··· Extrait du document
L’ incapacité du système politique à résoudre une crise qu’il a lui-même ouverte est mise en sourdine, ensevelie sous la pluie d’éloges faits à Mario Draghi, mais elle pose un sérieux problème démocratique. Derrière l’exaltation constante de la “compétence”, de ce “gouvernement des meilleurs”, se cache la faillite totale de la classe politique italienne, qui a été de fait actée. Avec l’ intervention des technocrates, « l’espace démocratique italien se réduit un peu plus encore », écrit Norma Ranghieri sur Il Manifesto, car un gouvernement d’experts est d’abord le symptôme d’une démocratie en mauvaise santé. D’autant plus qu’en Italie, les technocrates semblent alterner avec les populistes. Le Mouvement 5 Étoiles, la force prépondérante au Parlement, est d’ailleurs l’expression directe d’un malaise monté à partir de 2011, sous le gouvernement d’experts du professeur universitaire Mario Monti.
······
··· Données fournies
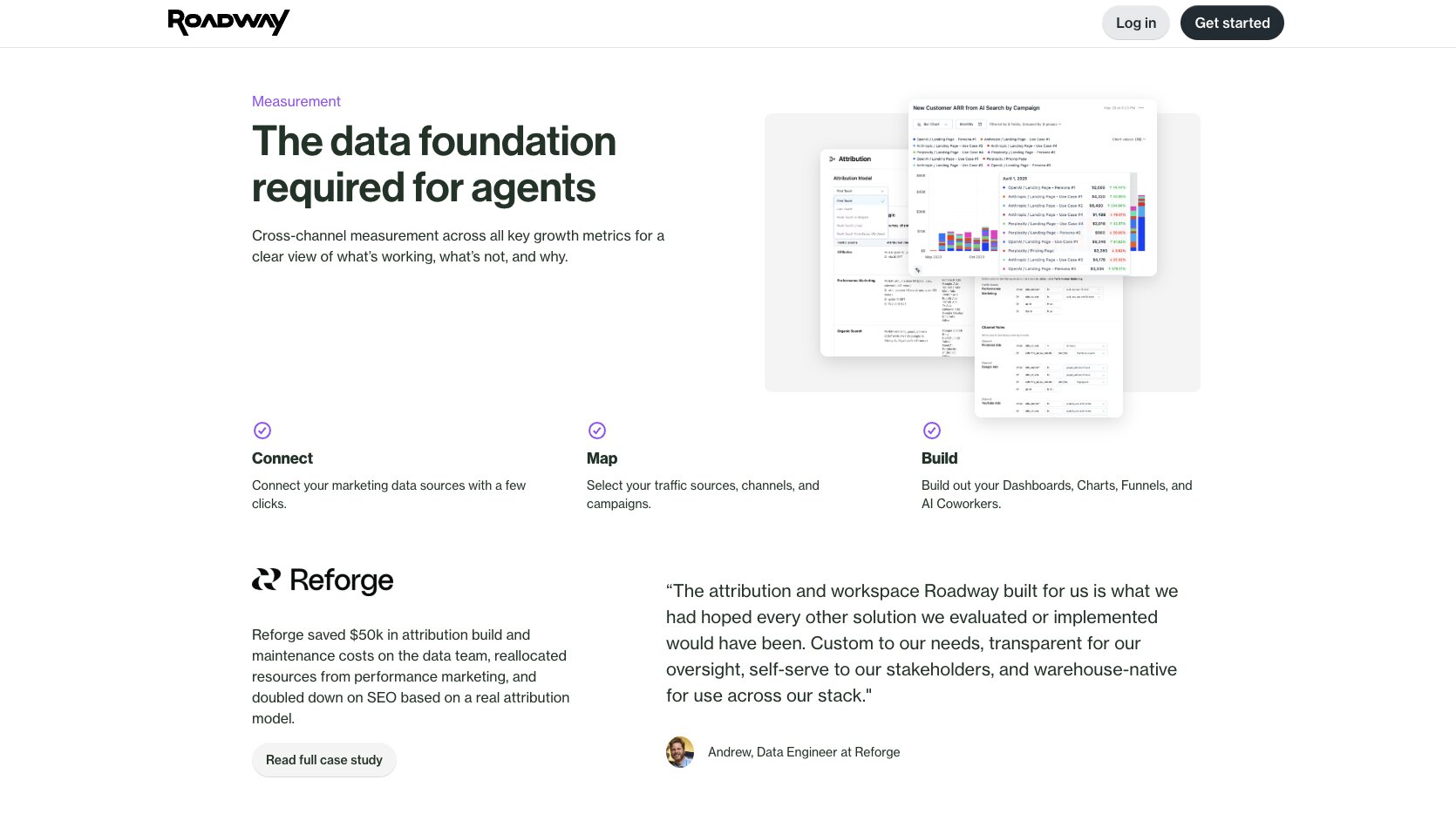Click the Get started button

(x=1232, y=23)
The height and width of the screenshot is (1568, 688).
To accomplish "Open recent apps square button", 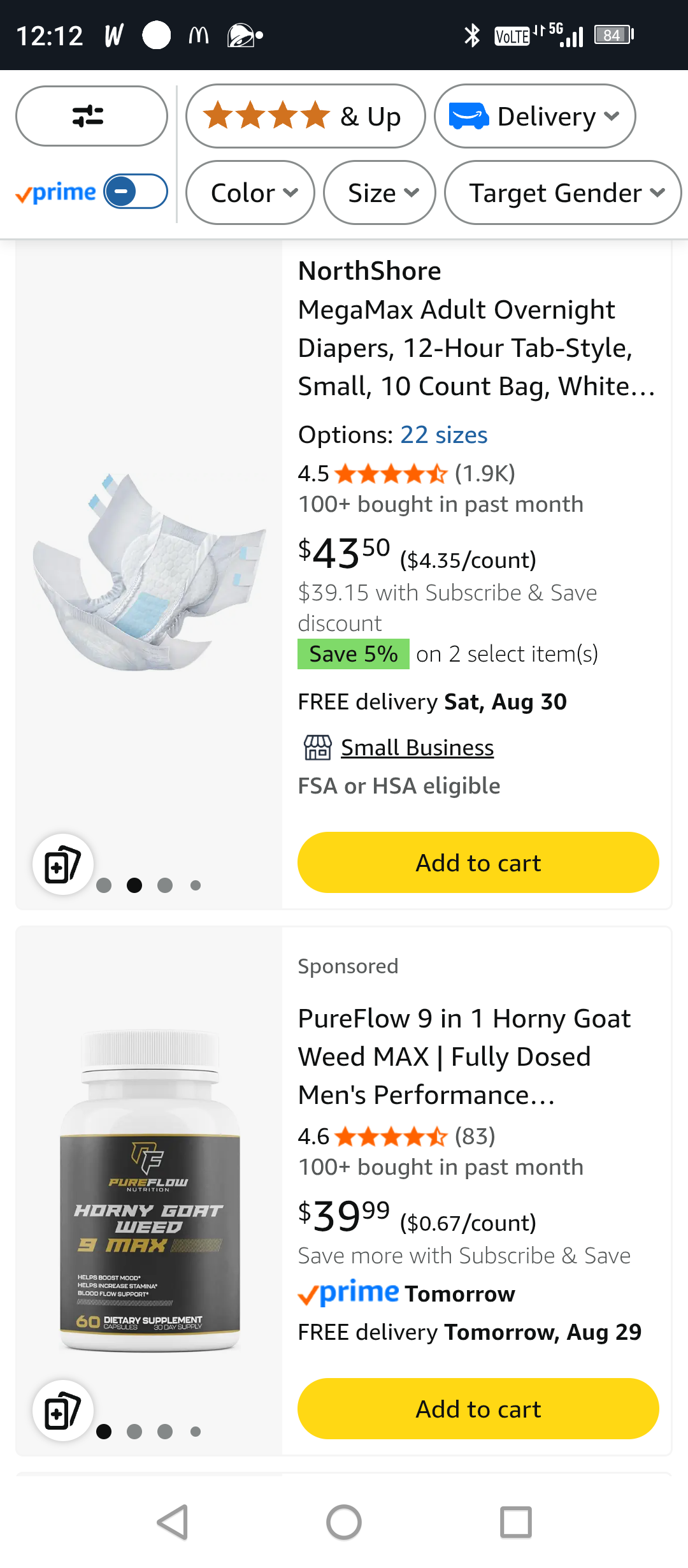I will pos(515,1522).
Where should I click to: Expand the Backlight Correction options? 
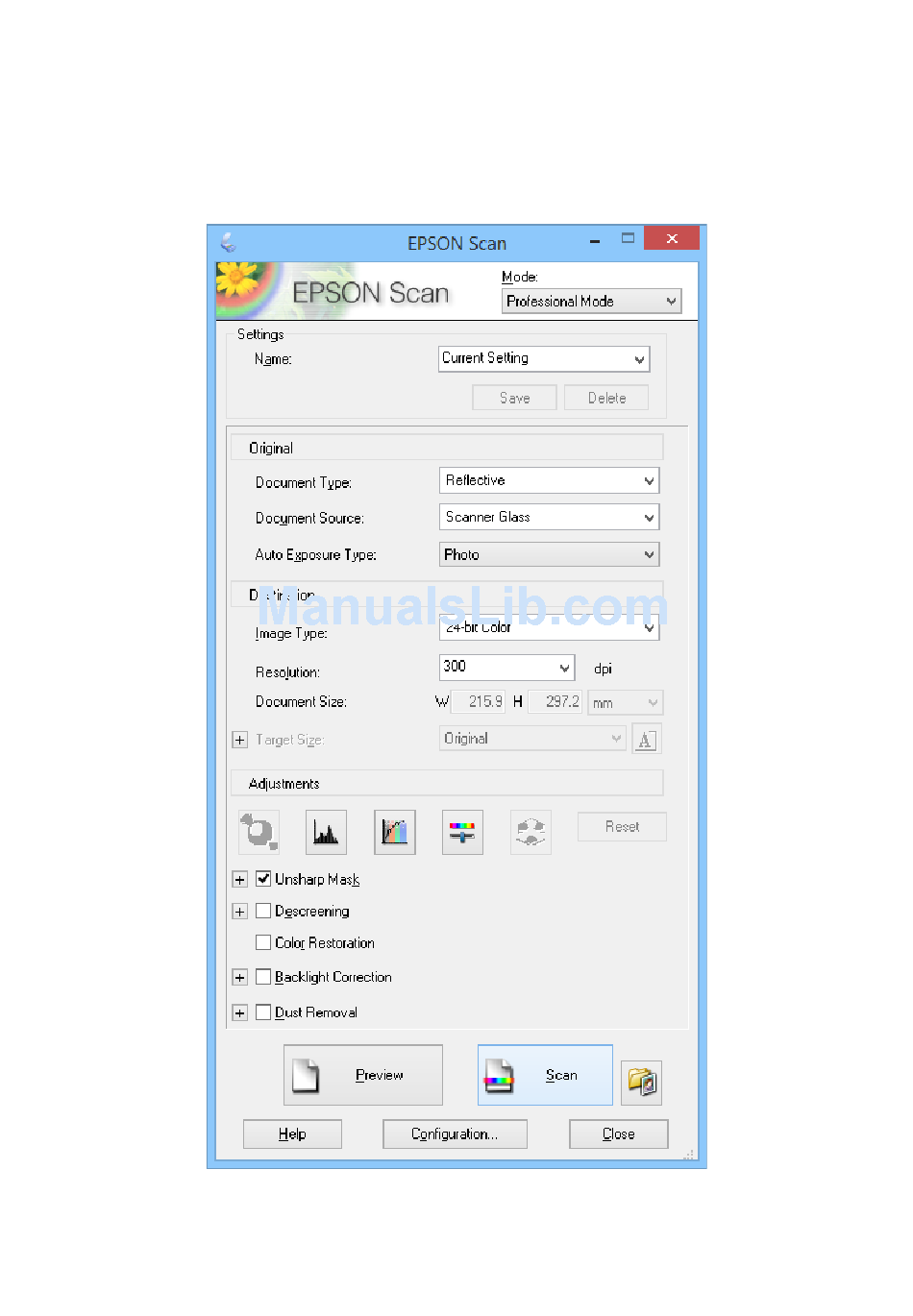coord(240,978)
······
• [Travail demandé]: Reprenez l'extrait sur le gouvernement Draghi et les technocrates italiens juste après sa dernière phrase. Les items constituent un matériau distinct de l'extrait.

• [Votre réponse]:
Draghi maître du destin de l’Italie...dans l’attente de la politique ?
L’ancien gouverneur de la Banque d’Italie semble avoir balayé la démagogie et le souverainisme avec sa grande coalition pro-européenne. Pour l’instant. Beaucoup dépendra des choix et des résultats de son gouvernement, notamment en matière de réduction des inégalités, jamais aussi criantes en Italie.Un passage obligé pour Mario Draghi, qui doit composer avec une majorité allant de la gauche progressiste à l’extrême droite xénophobe, mais dont la réussite dépendra essentiellement de sa volonté. Le projet du nouveau Premier Ministre, ainsi que toute décision qu’il prendra, seront en effet éminemment politiques. “Le plus politicien des technocrates” jettera de fait les bases de l’Italie des trente prochaines années, notamment au travers de l’élaboration du plan de relance, en étroite collaboration avec les Ministères de l’Economie, de la Transition énergétique, de la Transition numérique et de l’Éducation, tous gérés par des experts de confiance.
Pour reprendre les mots du directeur de L’Espresso, Marco Damilano, “les politiciens ont laissé la représentation du changement aux technocrates, chargés de reconstruire, prévenir et soigner...dans l’attente de la politique”. Dans l’espoir que, cette fois, elle sera enfin capable de marcher toute seule.